[START OF Excerpted passage]

Doris source connector

Support Those Engines

Spark
Flink
SeaTunnel Zeta

Key features

Description

Used to read data from Doris. Doris Source will send a SQL to FE, FE will parse it into an execution plan, send it to BE, and BE will directly return the data

Supported DataSource Info

Datasource Supported versions Driver Url Maven
Doris Only Doris2.0 or later is supported. - - -

Database Dependency

Please download the support list corresponding to ‘Maven’ and copy it to the ‘$SEATNUNNEL_HOME/plugins/jdbc/lib/‘ working directory

Data Type Mapping

Doris Data type SeaTunnel Data type
INT INT
TINYINT TINYINT
SMALLINT SMALLINT
BIGINT BIGINT
LARGEINT STRING
BOOLEAN BOOLEAN
DECIMAL DECIMAL((Get the designated column’s specified column size)+1,
(Gets the designated column’s number of digits to right of the decimal point.)))

[END OF Excerpted passage]
[START OF Given records]

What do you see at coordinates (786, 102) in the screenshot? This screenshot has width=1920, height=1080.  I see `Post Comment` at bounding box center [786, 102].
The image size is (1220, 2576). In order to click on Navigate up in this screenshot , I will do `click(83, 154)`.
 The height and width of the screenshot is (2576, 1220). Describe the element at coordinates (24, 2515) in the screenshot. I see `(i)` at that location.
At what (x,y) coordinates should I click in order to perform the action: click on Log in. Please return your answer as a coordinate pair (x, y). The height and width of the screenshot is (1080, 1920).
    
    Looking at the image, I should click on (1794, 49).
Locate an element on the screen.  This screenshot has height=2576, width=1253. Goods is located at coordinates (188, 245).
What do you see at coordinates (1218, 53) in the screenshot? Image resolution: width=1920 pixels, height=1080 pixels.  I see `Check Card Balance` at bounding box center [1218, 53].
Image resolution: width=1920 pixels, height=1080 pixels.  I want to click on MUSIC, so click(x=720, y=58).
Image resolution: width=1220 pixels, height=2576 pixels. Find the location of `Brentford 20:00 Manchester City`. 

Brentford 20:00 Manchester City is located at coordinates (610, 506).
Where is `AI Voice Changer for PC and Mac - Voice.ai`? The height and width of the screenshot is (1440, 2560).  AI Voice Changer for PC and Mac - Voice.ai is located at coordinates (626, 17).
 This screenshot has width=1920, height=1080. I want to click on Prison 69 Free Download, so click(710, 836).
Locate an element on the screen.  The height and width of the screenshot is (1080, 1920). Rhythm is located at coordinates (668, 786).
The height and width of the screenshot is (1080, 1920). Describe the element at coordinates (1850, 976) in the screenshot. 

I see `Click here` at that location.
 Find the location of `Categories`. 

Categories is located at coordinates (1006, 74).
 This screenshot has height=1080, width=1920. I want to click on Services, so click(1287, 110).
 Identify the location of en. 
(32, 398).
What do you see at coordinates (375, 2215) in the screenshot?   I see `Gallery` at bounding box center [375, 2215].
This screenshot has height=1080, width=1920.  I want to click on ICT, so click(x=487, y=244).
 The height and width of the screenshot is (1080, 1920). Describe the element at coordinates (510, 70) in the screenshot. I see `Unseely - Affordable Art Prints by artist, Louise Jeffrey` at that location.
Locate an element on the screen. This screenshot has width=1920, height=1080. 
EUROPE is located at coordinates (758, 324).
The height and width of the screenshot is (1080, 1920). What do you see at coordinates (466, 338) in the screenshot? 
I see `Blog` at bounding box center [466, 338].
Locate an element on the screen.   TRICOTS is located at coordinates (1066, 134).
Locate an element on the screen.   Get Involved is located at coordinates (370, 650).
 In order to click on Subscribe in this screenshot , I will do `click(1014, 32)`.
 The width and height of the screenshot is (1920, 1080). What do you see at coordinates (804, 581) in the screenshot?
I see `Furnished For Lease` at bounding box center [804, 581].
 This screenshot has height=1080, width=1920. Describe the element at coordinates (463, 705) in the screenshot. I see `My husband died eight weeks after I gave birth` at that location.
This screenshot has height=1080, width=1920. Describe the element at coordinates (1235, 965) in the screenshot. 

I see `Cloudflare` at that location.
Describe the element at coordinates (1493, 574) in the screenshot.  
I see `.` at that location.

[END OF Given records]

## Set exercise A
In the listing, swap "Subscribe" for "Sign up" in the lines from the one holding "In order to click on Subscribe" through the one holding "center [804, 581].", inclusive, and give only those lines with nothing else altered.
## Set exercise B
Carry on the Doris source connector page from where it stops.

## Written response A
 In order to click on Sign up in this screenshot , I will do `click(1014, 32)`.
 The width and height of the screenshot is (1920, 1080). What do you see at coordinates (804, 581) in the screenshot?
I see `Furnished For Lease` at bounding box center [804, 581].

## Written response B
FLOAT FLOAT
DOUBLE DOUBLE
CHAR
VARCHAR
STRING
TEXT
STRING
DATE DATE
DATETIME
DATETIME(p)
TIMESTAMP
ARRAY ARRAY

Source Options

Name Type Required Default Description
fenodes string yes - FE address, the format is "fe_host:fe_http_port"
username string yes - User username
password string yes - User password
database string yes - The name of Doris database
table string yes - The name of Doris table
doris.read.field string no - Use the ‘doris.read.field’ parameter to select the doris table columns to read
query-port string no 9030 Doris QueryPort
doris.filter.query string no - Data filtering in doris. the format is “field = value”,example : doris.filter.query = “F_ID > 2”
doris.batch.size int no 1024 The maximum value that can be obtained by reading Doris BE once.
doris.request.query.timeout.s int no 3600 Timeout period of Doris scan data, expressed in seconds.
doris.exec.mem.limit long no 2147483648 Maximum memory that can be used by a single be scan request. The default memory is 2G (2147483648).
doris.request.retries int no 3 Number of retries to send requests to Doris FE.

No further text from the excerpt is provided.